De hieropvolgende informatie is ons toegezonden door Ivars Seibelis, de zoon van Georgs Šeibelis - Seibelis :
Georgs Seibelis studeerde af als Civiel Ingenieur en volgde een vervolgopleiding in Praag, Tsjechoslowakije. Na afloop van zijn opleiding, ging hij in militaire dienst bij het Letse leger. Gedurende die tijd werd hij aanbevolen voor een Instructeurs opleiding, welke hij afrondde als Warrent Officer en waarna hij bij de Reserve troepen werd ingedeeld. Hij werd vervolgens naar de Militaire Academie gezonden voor een officiers opleiding, waarvan hij als 2e Luitenant afstudeerde.

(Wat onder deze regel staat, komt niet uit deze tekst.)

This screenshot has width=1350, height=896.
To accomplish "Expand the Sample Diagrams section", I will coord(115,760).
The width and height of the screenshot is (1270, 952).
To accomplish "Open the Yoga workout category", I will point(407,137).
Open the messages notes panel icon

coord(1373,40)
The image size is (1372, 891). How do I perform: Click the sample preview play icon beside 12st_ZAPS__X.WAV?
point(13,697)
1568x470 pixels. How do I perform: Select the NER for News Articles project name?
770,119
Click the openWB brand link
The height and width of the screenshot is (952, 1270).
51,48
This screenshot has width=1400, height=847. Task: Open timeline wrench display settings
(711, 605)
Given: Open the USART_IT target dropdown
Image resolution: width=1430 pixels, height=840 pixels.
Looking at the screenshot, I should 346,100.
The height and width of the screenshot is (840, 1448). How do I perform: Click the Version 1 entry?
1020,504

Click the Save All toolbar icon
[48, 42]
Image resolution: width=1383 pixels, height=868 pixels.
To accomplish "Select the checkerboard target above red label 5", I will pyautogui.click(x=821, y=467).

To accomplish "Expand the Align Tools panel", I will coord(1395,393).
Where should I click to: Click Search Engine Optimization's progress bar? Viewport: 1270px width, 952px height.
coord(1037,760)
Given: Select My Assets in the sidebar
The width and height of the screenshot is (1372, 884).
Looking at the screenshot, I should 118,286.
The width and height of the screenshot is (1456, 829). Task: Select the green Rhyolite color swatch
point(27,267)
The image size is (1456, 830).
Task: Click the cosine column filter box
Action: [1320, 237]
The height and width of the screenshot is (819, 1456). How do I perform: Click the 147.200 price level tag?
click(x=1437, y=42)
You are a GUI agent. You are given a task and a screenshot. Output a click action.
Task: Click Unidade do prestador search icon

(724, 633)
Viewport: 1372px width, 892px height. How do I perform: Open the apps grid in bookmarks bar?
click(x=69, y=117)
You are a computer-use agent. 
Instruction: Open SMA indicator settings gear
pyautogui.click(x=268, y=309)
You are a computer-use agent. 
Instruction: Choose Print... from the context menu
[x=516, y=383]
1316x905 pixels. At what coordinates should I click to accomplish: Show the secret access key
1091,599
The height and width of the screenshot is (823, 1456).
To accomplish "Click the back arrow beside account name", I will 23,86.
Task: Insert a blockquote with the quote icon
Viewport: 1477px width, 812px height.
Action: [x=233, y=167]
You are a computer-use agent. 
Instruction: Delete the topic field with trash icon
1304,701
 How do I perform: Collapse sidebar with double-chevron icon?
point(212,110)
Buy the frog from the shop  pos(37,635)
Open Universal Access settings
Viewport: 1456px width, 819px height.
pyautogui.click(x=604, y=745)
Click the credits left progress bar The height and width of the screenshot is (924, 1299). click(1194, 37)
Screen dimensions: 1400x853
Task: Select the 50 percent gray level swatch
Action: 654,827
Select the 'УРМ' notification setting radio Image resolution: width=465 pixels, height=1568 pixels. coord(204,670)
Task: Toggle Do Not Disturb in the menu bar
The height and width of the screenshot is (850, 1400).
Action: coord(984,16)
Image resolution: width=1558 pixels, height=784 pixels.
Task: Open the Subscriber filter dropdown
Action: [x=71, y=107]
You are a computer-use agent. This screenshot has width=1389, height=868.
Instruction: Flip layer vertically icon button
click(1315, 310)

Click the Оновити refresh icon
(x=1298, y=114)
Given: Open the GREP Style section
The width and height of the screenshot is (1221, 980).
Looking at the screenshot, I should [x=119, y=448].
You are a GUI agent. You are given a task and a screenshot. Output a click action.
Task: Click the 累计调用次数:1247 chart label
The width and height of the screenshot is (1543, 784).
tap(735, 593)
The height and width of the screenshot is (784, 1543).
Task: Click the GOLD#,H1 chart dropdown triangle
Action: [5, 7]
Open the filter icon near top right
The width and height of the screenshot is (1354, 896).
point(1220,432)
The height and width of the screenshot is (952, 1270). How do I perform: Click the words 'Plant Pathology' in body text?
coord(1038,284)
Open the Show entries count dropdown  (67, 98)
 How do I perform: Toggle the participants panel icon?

Als gevolg van het Molotov-Ribbentrop pact, werd Letland in juni 1940 bezet door de Sovjet-Unie. Er werd direct begonnen met arrestaties, deportaties en executies. Legerofficieren, Specialisten, Leraren, Journalisten, managers, enz. stonden hoog op de ranglijst om te worden opgepakt, net als zovele hele gewone mensen. Door steeds van baan en woonplaats te veranderen, wist mijn vader arrestatie te voorkomen tot juni 1941. Tegen de tijd dat Duitland de Sovjet-Unie binnenviel, werd hij ter dood veroordeeld, maar binnen enkele uren werd de gevangenis gebombardeerd door Duitse vliegtuigen en in de verwarring wisten hij en enkele andere officieren te ontsnappen. Ik kan me nog herinneren dat mijn vader in zijn ondergoed thuiskwam, zijn oude Letse uniform en enkele wapens te voorschijn haalde, die in de tuin begraven lagen, en in de bossen verdween met de partizanen. De deportaties en executies door de Sovjets gingen door tot op het moment dat de Duitsers hen verdreven uit Letland. In één bepaalde nacht, 13 op 14 juni, werden meer dan 15.000 Letse mannen, vrouwen en kinderen gearresteerd, op een trein geladen in veewagens en weggevoerd naar Siberië. Velen hebben de reis, die enkele weken duurde, niet overleefd, evenals vele anderen in de daaropvolgende jaren van ontberingen in de slavenkampen. Hetzelfde lot trof onze buurlanden Estland en Litouwen. Totaal werden 45.000 Baltische inwoners in één nacht afgetransporteerd. Hoewel dit niet de enige deportaties waren, werd 14 juni hierdoor een herdenkingsdag voor de Baltische landen en ieder jaar komen we bijeen voor deze herdenking, waar we ons ook ter wereld bevinden.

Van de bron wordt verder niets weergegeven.